### [Work to do]
Recast the part of the material below that opens with the line containing "Click the home icon in the header" and closes with the line containing "Action: coord(458,232)", both lines included, as a JSON list of strings with one string per line and blank lines omitted.

[Stored data entries]
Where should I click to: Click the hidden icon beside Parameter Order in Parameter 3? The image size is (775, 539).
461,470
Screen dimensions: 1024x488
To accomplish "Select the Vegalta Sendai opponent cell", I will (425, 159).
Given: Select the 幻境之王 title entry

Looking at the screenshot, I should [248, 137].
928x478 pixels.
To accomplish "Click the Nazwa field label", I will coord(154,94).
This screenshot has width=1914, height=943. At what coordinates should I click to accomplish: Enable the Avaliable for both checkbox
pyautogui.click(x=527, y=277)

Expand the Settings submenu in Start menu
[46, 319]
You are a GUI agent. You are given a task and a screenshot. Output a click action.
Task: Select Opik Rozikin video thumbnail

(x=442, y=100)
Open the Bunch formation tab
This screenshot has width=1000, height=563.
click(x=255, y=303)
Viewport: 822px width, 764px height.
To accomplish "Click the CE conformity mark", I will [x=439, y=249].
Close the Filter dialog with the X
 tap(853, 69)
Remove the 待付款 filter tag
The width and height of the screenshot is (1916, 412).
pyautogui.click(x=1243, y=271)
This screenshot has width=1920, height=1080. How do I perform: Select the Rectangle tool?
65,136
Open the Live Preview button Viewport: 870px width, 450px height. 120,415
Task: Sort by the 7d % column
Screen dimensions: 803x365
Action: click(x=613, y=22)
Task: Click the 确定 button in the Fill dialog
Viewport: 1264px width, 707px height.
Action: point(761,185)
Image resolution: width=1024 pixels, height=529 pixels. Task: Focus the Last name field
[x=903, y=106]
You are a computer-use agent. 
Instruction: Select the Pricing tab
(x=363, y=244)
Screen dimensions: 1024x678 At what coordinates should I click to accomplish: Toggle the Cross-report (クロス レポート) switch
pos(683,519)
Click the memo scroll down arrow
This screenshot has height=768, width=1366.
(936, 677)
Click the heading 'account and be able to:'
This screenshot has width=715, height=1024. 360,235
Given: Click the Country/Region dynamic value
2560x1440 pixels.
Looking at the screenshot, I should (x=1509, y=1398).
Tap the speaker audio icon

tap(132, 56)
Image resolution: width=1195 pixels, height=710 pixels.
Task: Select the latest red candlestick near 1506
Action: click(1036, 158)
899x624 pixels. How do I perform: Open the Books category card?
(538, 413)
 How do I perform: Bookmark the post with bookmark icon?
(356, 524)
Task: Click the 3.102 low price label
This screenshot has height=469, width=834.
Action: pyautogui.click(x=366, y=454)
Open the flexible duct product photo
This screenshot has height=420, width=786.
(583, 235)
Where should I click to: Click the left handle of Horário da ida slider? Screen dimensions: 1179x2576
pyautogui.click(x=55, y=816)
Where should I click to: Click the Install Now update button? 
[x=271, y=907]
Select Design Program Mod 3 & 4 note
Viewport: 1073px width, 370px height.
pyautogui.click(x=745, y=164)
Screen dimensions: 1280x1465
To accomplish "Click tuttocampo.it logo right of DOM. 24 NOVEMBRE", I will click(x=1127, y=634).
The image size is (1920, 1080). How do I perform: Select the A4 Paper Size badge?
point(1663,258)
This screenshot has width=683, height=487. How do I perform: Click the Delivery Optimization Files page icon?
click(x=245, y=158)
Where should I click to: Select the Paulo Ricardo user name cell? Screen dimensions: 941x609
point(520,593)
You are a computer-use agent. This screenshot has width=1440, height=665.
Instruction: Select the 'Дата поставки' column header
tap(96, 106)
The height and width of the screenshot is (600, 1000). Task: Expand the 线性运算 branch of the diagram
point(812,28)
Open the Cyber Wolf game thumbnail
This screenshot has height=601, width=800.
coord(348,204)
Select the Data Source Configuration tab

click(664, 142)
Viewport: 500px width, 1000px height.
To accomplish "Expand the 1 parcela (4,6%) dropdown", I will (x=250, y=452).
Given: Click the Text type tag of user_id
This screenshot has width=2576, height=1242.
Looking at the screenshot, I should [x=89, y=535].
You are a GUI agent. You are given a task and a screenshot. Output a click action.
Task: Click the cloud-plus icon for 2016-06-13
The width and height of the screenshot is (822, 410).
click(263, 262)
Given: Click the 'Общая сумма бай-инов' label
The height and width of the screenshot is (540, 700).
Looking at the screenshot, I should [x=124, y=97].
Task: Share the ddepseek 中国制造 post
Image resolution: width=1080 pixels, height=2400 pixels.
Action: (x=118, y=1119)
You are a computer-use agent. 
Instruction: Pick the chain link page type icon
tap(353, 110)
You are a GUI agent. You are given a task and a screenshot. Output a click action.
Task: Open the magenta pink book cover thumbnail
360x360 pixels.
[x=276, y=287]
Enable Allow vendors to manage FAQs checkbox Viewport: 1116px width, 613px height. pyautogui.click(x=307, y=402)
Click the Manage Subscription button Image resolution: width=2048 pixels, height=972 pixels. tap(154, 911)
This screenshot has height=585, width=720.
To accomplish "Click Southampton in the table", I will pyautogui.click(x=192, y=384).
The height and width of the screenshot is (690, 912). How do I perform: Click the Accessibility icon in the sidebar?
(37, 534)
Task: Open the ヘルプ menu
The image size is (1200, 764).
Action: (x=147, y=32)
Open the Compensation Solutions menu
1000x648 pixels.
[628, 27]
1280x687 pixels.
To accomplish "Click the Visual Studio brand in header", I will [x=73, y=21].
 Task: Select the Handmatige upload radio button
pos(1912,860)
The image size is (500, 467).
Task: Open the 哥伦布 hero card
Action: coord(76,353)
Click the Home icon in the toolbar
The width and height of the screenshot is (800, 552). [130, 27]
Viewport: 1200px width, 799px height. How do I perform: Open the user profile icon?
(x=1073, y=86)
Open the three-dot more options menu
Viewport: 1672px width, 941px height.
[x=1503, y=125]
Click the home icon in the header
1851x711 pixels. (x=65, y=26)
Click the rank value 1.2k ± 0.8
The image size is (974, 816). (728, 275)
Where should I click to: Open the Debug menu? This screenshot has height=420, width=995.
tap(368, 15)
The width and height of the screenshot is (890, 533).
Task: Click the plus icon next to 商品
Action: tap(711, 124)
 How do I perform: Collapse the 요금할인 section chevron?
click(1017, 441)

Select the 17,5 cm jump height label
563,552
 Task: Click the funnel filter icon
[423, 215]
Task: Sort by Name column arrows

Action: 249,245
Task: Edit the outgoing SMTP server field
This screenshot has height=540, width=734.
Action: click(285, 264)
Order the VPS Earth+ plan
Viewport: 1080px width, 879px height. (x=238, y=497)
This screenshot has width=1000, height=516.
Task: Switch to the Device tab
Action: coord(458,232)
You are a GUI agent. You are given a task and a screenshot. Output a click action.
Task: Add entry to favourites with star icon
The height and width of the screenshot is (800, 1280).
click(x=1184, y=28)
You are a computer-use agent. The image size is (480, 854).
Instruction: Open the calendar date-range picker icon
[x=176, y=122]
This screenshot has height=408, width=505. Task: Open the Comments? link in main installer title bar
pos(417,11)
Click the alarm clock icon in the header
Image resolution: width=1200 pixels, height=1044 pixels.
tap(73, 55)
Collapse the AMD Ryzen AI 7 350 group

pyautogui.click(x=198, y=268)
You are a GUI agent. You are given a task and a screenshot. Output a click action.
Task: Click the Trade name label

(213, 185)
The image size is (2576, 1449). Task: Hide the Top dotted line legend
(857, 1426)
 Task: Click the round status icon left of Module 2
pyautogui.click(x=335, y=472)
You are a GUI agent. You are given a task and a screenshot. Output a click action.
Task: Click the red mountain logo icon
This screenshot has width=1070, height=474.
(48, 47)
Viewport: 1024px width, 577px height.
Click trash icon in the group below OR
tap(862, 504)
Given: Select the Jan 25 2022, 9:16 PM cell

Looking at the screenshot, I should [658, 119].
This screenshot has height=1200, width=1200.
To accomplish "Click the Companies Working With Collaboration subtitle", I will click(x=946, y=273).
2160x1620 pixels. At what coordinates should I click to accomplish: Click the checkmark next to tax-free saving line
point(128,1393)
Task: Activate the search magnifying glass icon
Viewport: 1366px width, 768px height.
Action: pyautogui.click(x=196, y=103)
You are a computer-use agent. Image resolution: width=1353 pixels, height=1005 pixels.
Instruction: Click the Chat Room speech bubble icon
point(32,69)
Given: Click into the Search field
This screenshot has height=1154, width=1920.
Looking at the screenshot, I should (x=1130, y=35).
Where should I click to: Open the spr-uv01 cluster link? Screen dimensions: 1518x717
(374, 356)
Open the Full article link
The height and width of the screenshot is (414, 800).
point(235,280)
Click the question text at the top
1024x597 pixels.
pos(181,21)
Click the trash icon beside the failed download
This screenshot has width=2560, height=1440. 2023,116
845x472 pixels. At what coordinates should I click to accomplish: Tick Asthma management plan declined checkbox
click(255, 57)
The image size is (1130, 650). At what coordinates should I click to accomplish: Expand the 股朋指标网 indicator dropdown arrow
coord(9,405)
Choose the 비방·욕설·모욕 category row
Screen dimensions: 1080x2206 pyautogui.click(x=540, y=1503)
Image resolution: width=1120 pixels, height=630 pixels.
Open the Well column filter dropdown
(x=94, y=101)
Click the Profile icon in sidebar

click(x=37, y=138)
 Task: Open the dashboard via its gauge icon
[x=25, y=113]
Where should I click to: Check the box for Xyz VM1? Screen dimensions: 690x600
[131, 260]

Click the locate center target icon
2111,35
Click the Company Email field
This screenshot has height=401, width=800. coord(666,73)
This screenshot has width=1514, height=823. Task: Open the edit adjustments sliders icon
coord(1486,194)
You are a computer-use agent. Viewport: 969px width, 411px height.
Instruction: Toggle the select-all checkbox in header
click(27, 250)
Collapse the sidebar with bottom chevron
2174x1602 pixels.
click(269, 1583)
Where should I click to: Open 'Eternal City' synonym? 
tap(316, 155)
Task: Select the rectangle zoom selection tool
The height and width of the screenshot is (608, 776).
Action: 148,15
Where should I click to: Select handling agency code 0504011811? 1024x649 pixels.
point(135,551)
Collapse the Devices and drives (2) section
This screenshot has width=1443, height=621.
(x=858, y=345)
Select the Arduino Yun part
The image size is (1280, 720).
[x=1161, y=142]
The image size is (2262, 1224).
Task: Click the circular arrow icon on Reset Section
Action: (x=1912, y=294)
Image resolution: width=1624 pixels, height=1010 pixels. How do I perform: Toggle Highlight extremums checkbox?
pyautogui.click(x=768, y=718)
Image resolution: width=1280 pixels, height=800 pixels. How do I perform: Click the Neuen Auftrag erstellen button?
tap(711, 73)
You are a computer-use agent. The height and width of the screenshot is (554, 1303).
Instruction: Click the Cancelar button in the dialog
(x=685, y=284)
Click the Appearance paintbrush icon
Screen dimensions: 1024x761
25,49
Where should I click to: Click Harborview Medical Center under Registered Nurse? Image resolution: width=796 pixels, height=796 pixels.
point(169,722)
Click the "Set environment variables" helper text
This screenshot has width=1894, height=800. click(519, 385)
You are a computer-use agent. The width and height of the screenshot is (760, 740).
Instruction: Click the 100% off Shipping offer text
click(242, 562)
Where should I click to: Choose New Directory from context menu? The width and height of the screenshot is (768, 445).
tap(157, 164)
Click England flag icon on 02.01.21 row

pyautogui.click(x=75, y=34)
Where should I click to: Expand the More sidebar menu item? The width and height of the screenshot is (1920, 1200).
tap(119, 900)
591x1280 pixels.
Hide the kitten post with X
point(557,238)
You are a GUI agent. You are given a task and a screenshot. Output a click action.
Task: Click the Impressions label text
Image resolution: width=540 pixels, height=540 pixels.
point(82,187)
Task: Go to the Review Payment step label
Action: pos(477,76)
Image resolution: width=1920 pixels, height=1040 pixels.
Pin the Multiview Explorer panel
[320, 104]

### [Output below]
[
  "Click the home icon in the header",
  "1851x711 pixels. (x=65, y=26)",
  "Click the rank value 1.2k ± 0.8",
  "The image size is (974, 816). (728, 275)",
  "Where should I click to: Open the Debug menu? This screenshot has height=420, width=995.",
  "tap(368, 15)",
  "The width and height of the screenshot is (890, 533).",
  "Task: Click the plus icon next to 商品",
  "Action: tap(711, 124)",
  " How do I perform: Collapse the 요금할인 section chevron?",
  "click(1017, 441)",
  "Select the 17,5 cm jump height label",
  "563,552",
  " Task: Click the funnel filter icon",
  "[423, 215]",
  "Task: Sort by Name column arrows",
  "Action: 249,245",
  "Task: Edit the outgoing SMTP server field",
  "This screenshot has height=540, width=734.",
  "Action: click(285, 264)",
  "Order the VPS Earth+ plan",
  "Viewport: 1080px width, 879px height. (x=238, y=497)",
  "This screenshot has width=1000, height=516.",
  "Task: Switch to the Device tab",
  "Action: coord(458,232)"
]